§ **Task input**:
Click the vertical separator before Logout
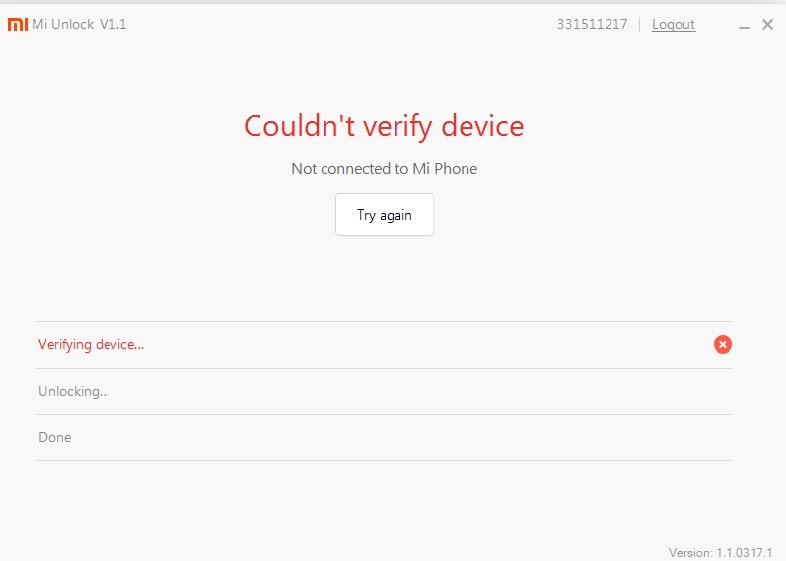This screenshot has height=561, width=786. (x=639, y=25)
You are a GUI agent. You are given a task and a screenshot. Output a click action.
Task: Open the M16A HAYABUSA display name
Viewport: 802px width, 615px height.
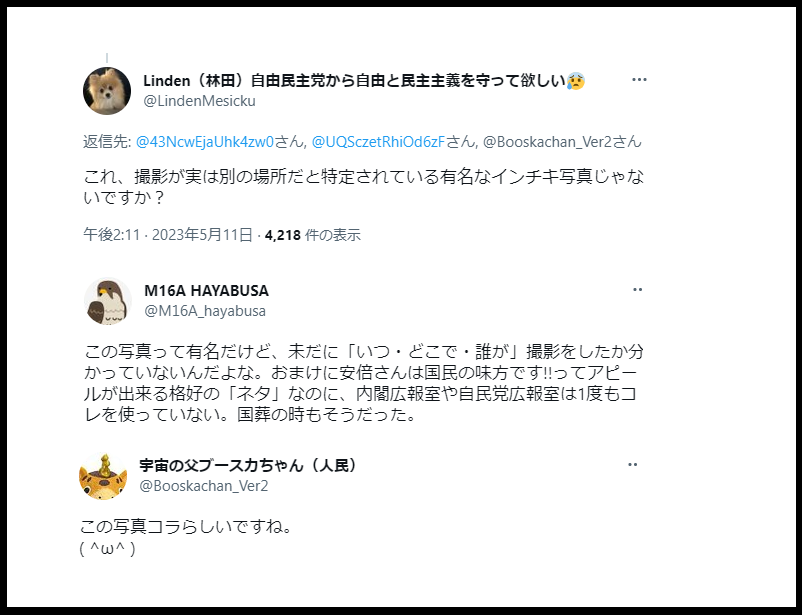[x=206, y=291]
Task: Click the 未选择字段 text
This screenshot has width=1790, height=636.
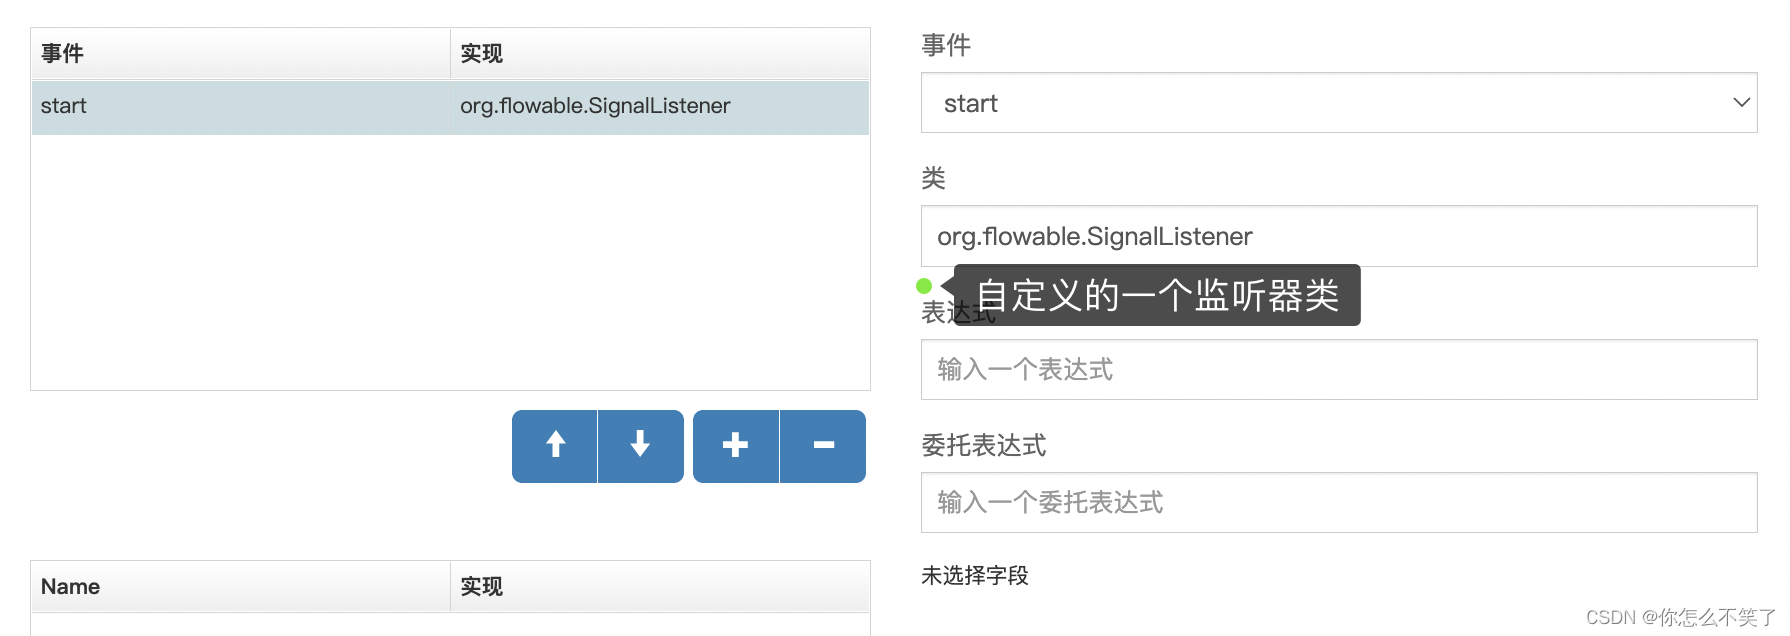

* * *

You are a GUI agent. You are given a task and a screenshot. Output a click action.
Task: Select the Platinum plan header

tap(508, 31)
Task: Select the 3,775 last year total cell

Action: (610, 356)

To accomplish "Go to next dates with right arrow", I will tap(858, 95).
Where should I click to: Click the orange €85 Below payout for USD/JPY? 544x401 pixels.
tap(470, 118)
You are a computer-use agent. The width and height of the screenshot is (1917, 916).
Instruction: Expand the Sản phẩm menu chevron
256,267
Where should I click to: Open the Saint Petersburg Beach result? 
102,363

* * *

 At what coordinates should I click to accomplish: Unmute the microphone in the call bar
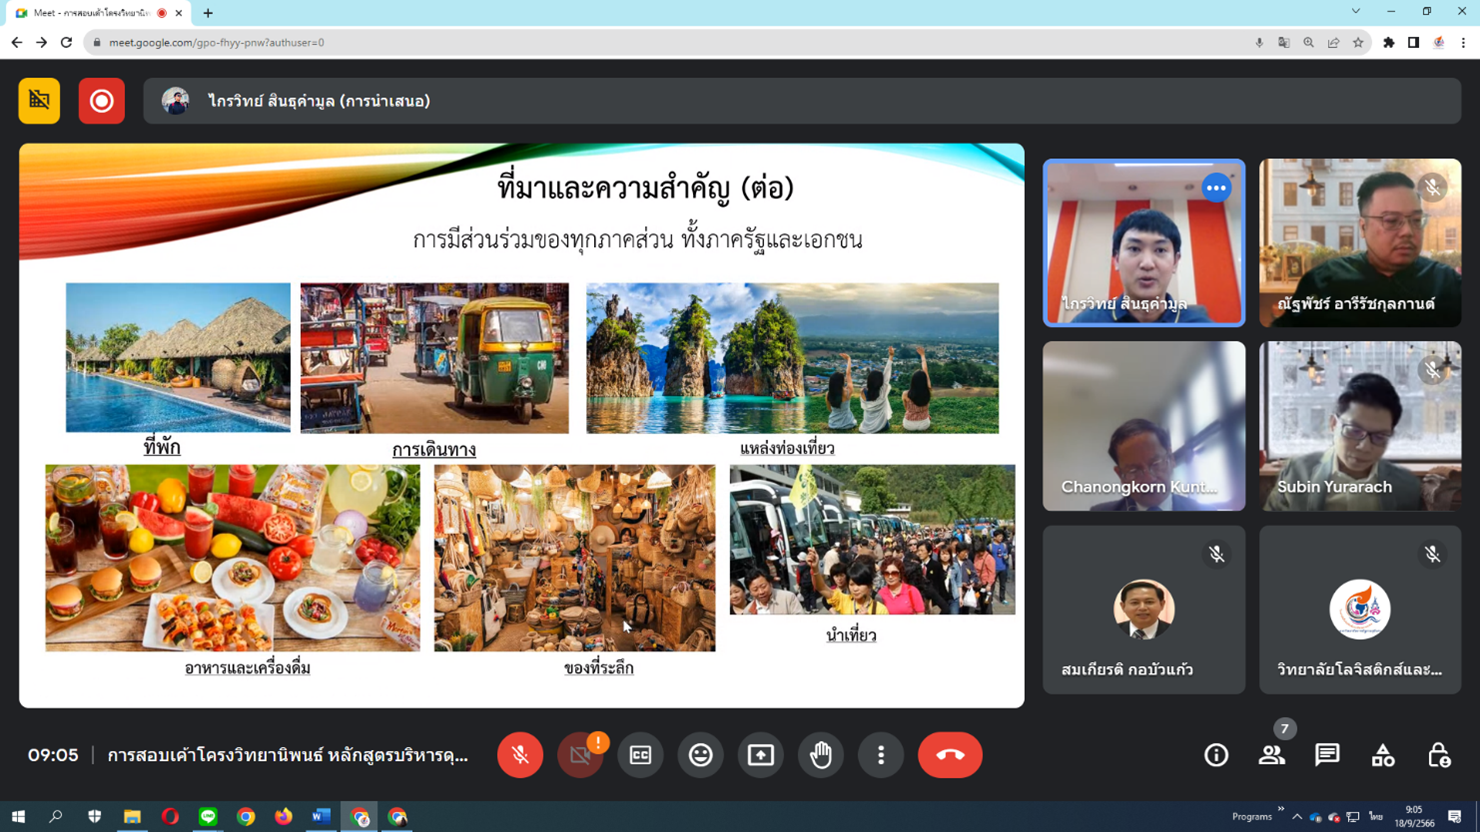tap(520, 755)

§ **Your goal**: Go back to the lines above and output, exactly as they stand, the ones from the line containing "Click the vertical separator before Logout" to the line containing "This screenshot has width=1790, height=636.". Leave all pictures behind.

§ **Response below**:
Click the vertical separator before Logout
This screenshot has height=561, width=786. (x=639, y=25)
You are a GUI agent. You are given a task and a screenshot. Output a click action.
Task: Open the M16A HAYABUSA display name
Viewport: 802px width, 615px height.
[x=206, y=291]
Task: Click the 未选择字段 text
This screenshot has width=1790, height=636.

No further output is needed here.